[Word and item position data]
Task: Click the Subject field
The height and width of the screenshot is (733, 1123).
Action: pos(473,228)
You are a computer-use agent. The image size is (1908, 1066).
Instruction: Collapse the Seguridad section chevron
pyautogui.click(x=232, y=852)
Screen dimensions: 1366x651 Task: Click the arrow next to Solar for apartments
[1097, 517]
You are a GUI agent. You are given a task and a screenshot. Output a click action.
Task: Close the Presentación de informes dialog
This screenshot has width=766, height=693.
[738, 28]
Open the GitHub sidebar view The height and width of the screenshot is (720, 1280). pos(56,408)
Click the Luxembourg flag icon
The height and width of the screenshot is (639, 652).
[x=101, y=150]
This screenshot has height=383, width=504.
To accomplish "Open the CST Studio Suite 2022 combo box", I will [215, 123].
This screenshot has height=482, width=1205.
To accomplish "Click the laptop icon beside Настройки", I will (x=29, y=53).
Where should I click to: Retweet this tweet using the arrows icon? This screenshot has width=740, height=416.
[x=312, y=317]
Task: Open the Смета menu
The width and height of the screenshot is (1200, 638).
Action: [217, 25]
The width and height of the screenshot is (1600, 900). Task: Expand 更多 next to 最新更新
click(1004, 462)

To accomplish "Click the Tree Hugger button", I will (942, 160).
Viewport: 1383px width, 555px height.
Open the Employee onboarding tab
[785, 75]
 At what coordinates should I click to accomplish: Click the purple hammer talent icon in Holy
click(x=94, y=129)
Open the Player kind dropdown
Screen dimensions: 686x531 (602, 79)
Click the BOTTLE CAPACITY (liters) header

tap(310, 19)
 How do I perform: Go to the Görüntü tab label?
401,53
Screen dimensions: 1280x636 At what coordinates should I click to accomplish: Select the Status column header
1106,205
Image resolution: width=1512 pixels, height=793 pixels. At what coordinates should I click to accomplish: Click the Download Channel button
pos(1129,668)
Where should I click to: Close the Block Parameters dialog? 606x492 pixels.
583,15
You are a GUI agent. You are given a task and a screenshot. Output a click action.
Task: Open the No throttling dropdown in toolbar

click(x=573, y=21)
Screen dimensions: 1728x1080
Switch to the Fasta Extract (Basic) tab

--- Problem ---
Pull every line of the entries above and reproduce each one exactly, without changing a character.

--- Full response ---
Task: Click the Subject field
The height and width of the screenshot is (733, 1123).
Action: pos(473,228)
You are a computer-use agent. The image size is (1908, 1066).
Instruction: Collapse the Seguridad section chevron
pyautogui.click(x=232, y=852)
Screen dimensions: 1366x651 Task: Click the arrow next to Solar for apartments
[1097, 517]
You are a GUI agent. You are given a task and a screenshot. Output a click action.
Task: Close the Presentación de informes dialog
This screenshot has width=766, height=693.
[738, 28]
Open the GitHub sidebar view The height and width of the screenshot is (720, 1280). pos(56,408)
Click the Luxembourg flag icon
The height and width of the screenshot is (639, 652).
[x=101, y=150]
This screenshot has height=383, width=504.
To accomplish "Open the CST Studio Suite 2022 combo box", I will [215, 123].
This screenshot has height=482, width=1205.
To accomplish "Click the laptop icon beside Настройки", I will (x=29, y=53).
Where should I click to: Retweet this tweet using the arrows icon? This screenshot has width=740, height=416.
[x=312, y=317]
Task: Open the Смета menu
The width and height of the screenshot is (1200, 638).
Action: [217, 25]
The width and height of the screenshot is (1600, 900). Task: Expand 更多 next to 最新更新
click(1004, 462)

To accomplish "Click the Tree Hugger button", I will (942, 160).
Viewport: 1383px width, 555px height.
Open the Employee onboarding tab
[785, 75]
 At what coordinates should I click to accomplish: Click the purple hammer talent icon in Holy
click(x=94, y=129)
Open the Player kind dropdown
Screen dimensions: 686x531 (602, 79)
Click the BOTTLE CAPACITY (liters) header

tap(310, 19)
 How do I perform: Go to the Görüntü tab label?
401,53
Screen dimensions: 1280x636 At what coordinates should I click to accomplish: Select the Status column header
1106,205
Image resolution: width=1512 pixels, height=793 pixels. At what coordinates should I click to accomplish: Click the Download Channel button
pos(1129,668)
Where should I click to: Close the Block Parameters dialog? 606x492 pixels.
583,15
You are a GUI agent. You are given a task and a screenshot. Output a click action.
Task: Open the No throttling dropdown in toolbar

click(x=573, y=21)
Screen dimensions: 1728x1080
Switch to the Fasta Extract (Basic) tab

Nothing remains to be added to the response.